- **Your assignment**: Print, exactly as given, each line of the data from the line containing "Given: Copy the" up to and including its last line.

BEGIN

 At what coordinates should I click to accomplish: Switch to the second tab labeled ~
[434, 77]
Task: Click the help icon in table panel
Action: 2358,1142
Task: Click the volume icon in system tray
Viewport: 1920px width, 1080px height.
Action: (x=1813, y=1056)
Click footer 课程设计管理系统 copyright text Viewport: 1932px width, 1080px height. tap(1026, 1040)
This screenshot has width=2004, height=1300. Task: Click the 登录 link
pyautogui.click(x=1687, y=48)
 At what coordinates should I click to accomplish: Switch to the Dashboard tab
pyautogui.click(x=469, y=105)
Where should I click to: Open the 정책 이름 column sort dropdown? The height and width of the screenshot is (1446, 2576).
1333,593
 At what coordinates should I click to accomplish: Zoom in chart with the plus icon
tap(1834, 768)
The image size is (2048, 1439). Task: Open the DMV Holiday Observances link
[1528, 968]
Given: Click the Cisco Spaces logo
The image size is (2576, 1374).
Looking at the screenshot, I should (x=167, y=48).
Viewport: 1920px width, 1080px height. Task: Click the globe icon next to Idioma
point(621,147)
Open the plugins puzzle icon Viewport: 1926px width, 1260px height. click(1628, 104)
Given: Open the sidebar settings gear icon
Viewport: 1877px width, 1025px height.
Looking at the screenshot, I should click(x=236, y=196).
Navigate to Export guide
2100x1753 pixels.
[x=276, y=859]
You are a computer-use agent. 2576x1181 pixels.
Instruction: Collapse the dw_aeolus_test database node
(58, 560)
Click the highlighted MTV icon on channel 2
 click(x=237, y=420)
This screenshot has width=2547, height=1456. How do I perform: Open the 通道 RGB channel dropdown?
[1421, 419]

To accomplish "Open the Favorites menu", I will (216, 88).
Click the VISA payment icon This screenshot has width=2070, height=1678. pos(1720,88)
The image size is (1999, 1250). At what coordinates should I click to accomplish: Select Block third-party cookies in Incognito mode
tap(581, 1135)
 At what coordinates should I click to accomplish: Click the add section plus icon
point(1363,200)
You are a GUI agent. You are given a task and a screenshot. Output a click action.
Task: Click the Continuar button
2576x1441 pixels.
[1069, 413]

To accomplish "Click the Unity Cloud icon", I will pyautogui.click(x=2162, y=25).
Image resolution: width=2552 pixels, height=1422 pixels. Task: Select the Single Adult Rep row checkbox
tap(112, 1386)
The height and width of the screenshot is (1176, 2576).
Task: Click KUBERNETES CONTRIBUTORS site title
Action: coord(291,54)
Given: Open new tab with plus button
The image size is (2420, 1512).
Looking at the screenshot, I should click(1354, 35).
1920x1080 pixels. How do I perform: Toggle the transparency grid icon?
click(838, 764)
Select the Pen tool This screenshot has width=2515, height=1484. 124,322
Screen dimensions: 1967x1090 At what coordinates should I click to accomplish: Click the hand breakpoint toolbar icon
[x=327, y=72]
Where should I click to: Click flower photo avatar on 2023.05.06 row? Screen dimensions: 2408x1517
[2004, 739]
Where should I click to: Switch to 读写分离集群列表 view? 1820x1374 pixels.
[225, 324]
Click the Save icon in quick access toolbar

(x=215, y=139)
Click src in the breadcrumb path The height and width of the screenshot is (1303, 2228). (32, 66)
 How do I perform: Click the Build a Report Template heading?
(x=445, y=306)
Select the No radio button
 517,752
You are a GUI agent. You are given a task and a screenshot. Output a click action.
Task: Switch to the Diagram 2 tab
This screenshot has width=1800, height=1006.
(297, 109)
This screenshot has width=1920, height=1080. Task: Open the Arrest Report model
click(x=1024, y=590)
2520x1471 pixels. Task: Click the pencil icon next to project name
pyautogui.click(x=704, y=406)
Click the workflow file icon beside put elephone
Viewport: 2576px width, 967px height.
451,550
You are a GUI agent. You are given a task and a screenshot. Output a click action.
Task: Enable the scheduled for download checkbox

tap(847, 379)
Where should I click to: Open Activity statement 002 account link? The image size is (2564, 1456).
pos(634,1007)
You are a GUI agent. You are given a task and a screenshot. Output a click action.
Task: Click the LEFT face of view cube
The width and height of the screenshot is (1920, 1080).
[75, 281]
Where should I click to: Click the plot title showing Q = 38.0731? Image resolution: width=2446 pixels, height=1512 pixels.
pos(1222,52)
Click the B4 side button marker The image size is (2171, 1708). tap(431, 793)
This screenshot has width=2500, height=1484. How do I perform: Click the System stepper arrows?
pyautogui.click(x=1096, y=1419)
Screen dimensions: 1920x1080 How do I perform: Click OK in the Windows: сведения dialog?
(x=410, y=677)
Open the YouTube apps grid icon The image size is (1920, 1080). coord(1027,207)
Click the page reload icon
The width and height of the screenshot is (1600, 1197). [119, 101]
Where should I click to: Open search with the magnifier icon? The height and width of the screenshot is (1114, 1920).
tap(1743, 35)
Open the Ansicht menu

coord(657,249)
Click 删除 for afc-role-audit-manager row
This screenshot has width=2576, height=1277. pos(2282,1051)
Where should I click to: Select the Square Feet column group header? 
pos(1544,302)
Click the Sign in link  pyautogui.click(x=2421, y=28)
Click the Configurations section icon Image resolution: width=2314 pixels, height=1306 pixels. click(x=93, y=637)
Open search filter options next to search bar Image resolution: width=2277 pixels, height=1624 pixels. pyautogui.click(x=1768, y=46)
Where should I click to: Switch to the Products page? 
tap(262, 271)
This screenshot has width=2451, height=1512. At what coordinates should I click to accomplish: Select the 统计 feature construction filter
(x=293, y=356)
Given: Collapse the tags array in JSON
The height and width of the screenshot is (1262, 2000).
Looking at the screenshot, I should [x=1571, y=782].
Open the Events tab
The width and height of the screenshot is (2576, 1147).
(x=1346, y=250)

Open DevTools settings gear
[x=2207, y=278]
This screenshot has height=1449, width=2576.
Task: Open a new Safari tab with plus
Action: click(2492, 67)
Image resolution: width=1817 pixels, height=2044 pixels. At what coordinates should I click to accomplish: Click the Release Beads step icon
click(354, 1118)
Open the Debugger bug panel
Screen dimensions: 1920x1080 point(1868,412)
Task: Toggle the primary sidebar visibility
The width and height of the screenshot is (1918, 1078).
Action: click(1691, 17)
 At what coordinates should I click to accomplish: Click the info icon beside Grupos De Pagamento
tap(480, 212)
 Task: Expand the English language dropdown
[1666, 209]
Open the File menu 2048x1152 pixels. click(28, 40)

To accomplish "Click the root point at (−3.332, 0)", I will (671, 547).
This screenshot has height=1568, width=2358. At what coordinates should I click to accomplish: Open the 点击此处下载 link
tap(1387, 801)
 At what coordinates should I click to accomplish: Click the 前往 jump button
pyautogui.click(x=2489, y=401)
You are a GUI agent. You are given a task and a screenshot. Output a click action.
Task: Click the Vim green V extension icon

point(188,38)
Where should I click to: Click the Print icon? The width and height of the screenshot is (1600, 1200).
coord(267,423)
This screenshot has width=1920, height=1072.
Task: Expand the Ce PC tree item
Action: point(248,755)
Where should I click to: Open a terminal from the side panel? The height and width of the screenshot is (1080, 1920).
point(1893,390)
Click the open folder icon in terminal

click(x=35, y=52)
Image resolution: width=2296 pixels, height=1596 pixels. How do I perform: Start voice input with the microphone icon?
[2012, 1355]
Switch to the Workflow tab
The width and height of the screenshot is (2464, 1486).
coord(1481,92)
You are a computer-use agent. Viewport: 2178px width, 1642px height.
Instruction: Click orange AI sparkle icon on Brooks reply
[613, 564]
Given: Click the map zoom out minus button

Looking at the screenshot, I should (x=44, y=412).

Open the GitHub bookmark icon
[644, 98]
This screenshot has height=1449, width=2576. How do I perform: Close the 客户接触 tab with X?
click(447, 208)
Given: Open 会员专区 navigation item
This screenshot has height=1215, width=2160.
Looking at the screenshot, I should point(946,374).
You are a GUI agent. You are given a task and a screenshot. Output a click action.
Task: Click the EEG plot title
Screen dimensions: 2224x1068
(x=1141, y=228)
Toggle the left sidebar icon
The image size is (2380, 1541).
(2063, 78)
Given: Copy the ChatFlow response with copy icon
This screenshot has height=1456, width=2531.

END

- **Response area**:
Given: Copy the ChatFlow response with copy icon
This screenshot has height=1456, width=2531.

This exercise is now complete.